The true greatness of MotoGP racing is seen in the fact that the obvious skill of the riders, even with these kiss-your-sister 800 races, has kept the grandstands full and interest high. But the safety benefits of TC are only true as a self-fulfilling prophesy.
If TC were simply not allowed (as in F1, where banning it has been accomplished easily with generic ECU), then engine designers would build completely different engines, giving the riders feel and progressive power delivery.
When it is said that current 800 could not be ridden without TC, that is missing the point completely. Without TC these 800, rev-happy aberrations would never be used to power two-wheel machines.
Remember, spellcheck autocorrect is very useful (I love it) but these spelling aids are obviously not allowed in a Spelling Bee. And TC is the spellcheck of the the throttle-control Spelling Bee. (I´ve got to run that one past Kenny Roberts.)

They turn TC off when they want to save fuel. Cutting spark wastes gas. The fuel computers turns down the power with the fuel mapping, and the rider gets the bike home without TC.

We've got THE Dennis Noyes posting comments?! When did this start? And what internet rock have I been living under that I only noticed today?

That is correct. Dennis Noyes has shown me nothing but kindness since I entered the MotoGP paddock, and reads - and occasionally comments on - the website. Mainly, I might add, for the comments, not so much for what I write. He (and others) have commented on the remarkable standard of debate on the site. Hence my occasionally heavy-handed moderating of inflammatory comments...

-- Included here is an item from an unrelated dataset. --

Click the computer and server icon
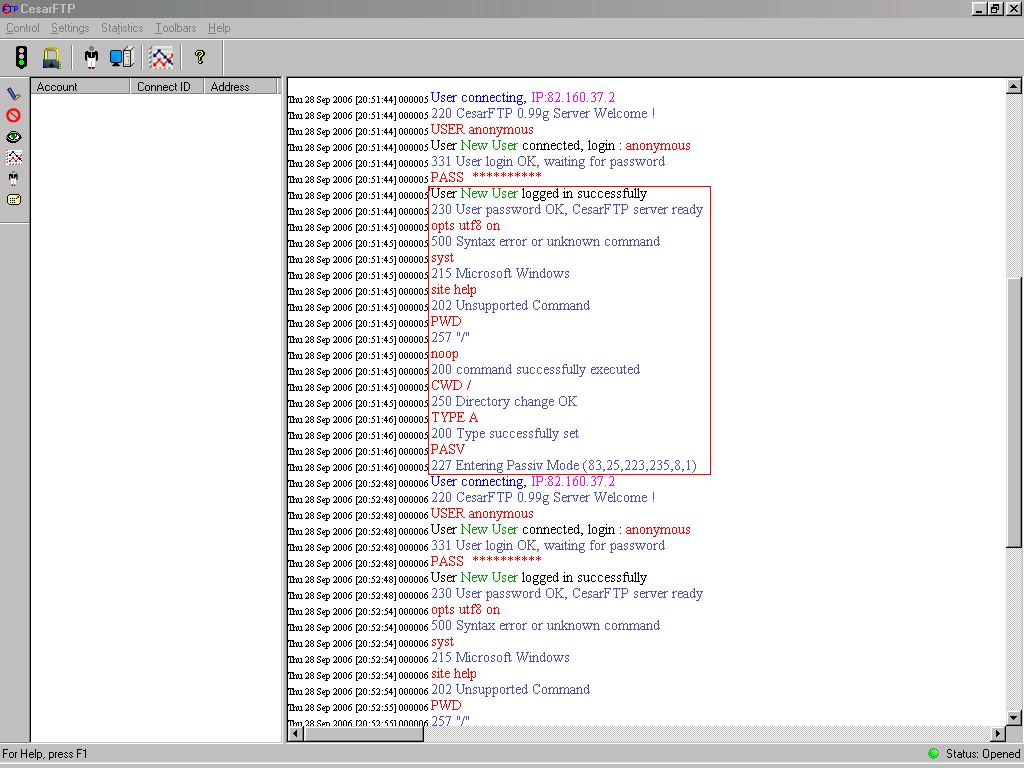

In a couple of years' time, when we make enough money, I'm going to persuade Mr Noyes to write for us.

Unless the thermal efficiency of the '1000cc' engines is dramatically greater than the 800's, I don't see much of a change in it.

A good 4-stroke gasoline engine consumes about 0.4 lb/HP-hr.

So, for a fixed fuel allotment, there's a fixed amount of HP-hr available.

Increasing the thermal efficiency of the four-stroke engine (whether that be by physical engineering or electronic engineering) is the main reason the factories go racing.